> [Required work]: Reproduce word for word the lines between those holding "Click the 开盘价 column header" and "The height and width of the screenshot is (583, 1080).", inclusive, and nothing else from the data below.

> [Data listing]:
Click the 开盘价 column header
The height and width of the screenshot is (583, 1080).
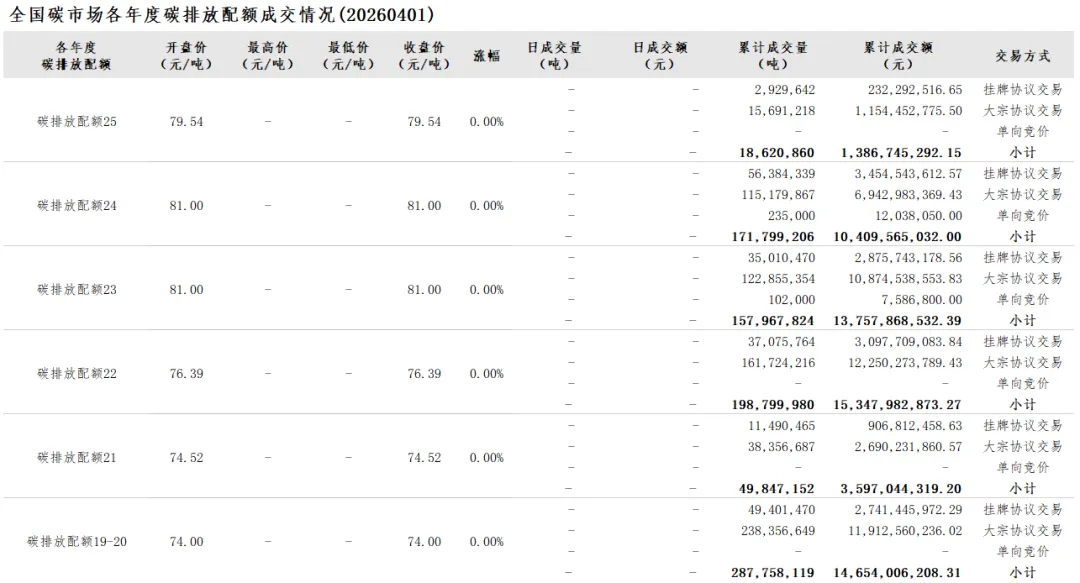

---

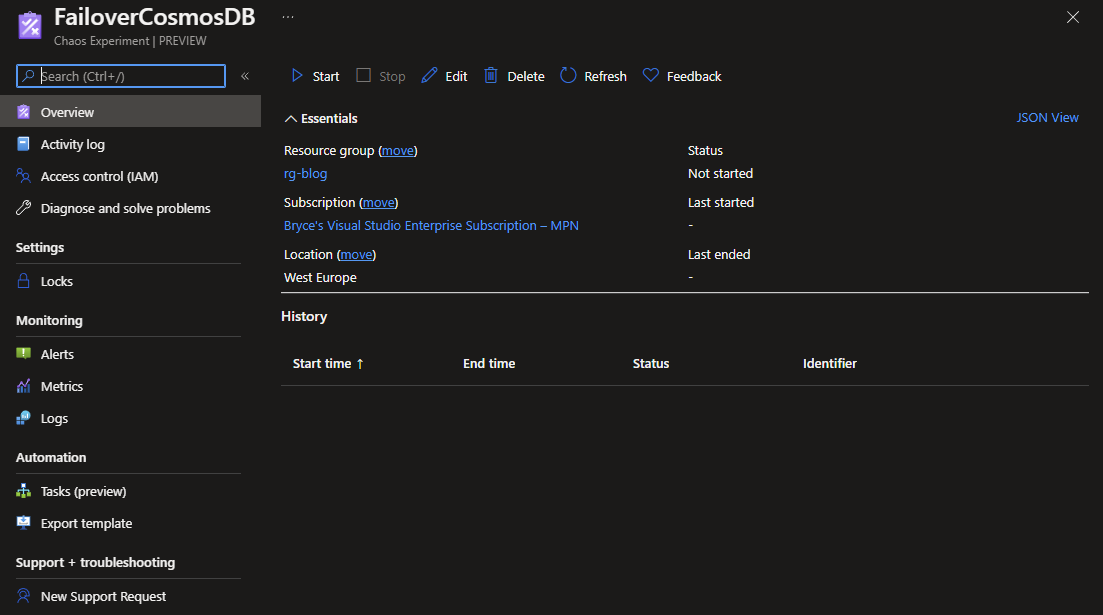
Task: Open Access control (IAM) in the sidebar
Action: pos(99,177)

* * *

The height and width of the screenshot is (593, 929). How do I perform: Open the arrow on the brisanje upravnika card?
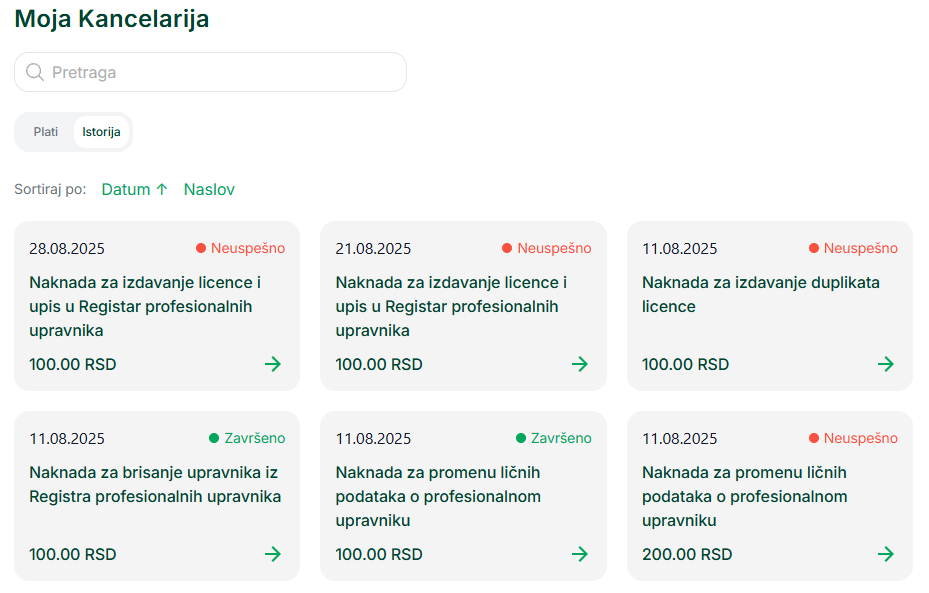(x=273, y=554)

> [Solution to this task]:
Click the 开盘价 column header
The height and width of the screenshot is (583, 1080).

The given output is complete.